El atracón de los bajones es lo peor que puedes hacer si quieres levantar cabeza

No es solo culpa de las películas ni de Friends. Cuando estás triste, lo primero en lo que piensas cuando se te va esa congoja que te corta hasta el hambre es en un litro de helado con crema de chocolate, destellos de M&Ms y sirope de arce. Parece que si te sumerges en sus profundidades, se acabarán todos los problemas, te olvidarás de tus dramas y volverás a radiar como la primavera. Sí, le pasa a todo el mundo pero, ¿por qué?

Lo llaman "comfort food", comida de confort, y claro nos hace sentir bien porque nuestra comida favorita nos flipa y consumirla en grandes proporciones y sin límites es como saltar encima de la cama cuando tus padres se iban al cine: una liberación, un desafío de los límites y de la autoridad. Todo el mundo te ha dicho que no lo hagas y que es malo para ti, pero en ese preciso momento te da igual. Error.

La idea es sentir que lo haces solo por una vez. Es la excepción de oro para ese día de mierda. Pero si se alarga, obviamente, empezarás a sufrir desnutrición. El subidón de azúcar no te lleva a ninguna parte. "Nuestros cuerpos no están programados para comer comida procesada. Y cuando nos volcamos a la comida de comfort cada día empezamos a enfermar y eso nos hace aún más tristes. Puede ser que eso nos siente bien en el momento en que nos lo comemos, pero solo en una hora o dos podemos empezar a caer enfermos y empeorar nuestro estado de ánimo", explica la investigadora Jo Ann Stevelos en un artículo de Psychology Today.

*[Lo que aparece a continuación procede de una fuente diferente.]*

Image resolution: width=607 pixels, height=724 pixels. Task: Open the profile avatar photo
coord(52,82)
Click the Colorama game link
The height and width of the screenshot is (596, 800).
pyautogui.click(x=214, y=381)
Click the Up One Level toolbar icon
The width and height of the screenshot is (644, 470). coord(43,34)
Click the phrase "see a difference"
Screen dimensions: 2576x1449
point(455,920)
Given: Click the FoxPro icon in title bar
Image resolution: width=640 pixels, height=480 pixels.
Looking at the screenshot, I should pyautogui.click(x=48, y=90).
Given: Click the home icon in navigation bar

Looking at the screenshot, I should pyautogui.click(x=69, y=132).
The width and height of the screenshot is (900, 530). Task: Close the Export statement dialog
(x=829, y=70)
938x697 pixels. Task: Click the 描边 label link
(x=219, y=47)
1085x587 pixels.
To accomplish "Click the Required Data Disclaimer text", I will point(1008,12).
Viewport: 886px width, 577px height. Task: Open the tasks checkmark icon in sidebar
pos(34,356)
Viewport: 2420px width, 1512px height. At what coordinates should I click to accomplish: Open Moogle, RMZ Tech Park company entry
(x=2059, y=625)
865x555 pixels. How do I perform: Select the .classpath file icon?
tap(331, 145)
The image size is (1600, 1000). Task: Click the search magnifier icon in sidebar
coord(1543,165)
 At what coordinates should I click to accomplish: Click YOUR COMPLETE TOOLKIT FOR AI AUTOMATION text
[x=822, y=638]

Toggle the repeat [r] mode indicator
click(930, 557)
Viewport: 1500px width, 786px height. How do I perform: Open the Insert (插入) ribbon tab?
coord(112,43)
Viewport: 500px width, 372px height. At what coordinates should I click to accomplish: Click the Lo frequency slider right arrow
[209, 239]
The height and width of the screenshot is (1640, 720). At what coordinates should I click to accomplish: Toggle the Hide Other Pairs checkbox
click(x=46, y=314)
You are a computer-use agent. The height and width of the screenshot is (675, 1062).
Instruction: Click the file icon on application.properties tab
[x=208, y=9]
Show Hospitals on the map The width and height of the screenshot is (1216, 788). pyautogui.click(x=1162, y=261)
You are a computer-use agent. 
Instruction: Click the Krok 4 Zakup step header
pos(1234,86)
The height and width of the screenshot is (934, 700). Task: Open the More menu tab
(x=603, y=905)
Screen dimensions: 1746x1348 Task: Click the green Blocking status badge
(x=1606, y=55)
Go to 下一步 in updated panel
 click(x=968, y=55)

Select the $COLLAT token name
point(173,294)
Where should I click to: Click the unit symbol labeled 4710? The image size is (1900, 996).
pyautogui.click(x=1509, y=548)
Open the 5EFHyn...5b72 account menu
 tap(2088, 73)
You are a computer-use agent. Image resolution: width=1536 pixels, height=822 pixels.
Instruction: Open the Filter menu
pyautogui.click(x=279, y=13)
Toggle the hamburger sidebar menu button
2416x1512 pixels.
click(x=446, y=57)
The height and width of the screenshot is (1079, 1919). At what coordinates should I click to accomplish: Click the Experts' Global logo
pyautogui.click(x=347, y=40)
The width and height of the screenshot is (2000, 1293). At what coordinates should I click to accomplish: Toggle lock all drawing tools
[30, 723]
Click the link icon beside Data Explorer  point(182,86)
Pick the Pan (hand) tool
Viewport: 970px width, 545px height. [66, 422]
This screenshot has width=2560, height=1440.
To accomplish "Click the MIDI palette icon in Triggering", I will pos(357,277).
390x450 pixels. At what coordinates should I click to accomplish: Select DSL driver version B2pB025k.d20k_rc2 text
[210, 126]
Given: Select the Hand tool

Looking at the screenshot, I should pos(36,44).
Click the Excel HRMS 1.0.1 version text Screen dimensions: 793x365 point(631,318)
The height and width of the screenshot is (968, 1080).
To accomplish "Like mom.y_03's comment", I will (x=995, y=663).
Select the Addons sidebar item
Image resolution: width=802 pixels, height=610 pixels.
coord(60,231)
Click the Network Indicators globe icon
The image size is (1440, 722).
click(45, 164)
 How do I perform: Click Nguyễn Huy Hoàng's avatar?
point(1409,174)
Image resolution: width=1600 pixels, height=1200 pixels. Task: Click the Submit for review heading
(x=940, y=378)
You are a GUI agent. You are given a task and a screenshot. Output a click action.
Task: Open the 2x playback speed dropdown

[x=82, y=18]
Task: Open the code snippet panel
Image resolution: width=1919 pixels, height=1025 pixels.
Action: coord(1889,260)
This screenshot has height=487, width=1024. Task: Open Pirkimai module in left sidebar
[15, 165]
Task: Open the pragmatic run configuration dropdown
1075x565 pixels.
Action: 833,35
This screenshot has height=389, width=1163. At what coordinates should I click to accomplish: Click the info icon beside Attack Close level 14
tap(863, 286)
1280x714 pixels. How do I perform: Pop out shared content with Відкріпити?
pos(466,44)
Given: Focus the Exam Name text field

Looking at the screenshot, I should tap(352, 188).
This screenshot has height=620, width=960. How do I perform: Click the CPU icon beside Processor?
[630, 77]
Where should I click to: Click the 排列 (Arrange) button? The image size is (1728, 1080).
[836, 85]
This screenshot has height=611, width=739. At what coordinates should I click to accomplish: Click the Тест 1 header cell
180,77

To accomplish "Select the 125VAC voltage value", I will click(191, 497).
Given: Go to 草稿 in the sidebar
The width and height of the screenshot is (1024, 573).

Encontrar formas para sentirnos mejor no es fácil, pero hay que aplicarse. ¿Cómo te sienta una ducha y un paseo? ¿O cuidar plantas? ¿O ver a alquien que llevas tiempo sin llamar y ponerte el reto de no hablarle de cómo te sientes? ¿Y si le hablas de tus sentimientos? Tal vez te ayude ordenar tu casa, ir al gimnasio o ponerte una peli. No hace falta que sean grandes aspiraciones, sino pequeños gestos que te den bienestar. Comer mal es la mejor definición de pan para hoy y hambre para mañana. Te encierra y te estanca más. ¿Que te apetece comer helado un día? Pues claro. Y dos. Pero tú mismx sabes notar cuándo algo te sienta bien y cuándo te está hundiendo en un pozo todavía más profundo del que no podrás salir con facilidad.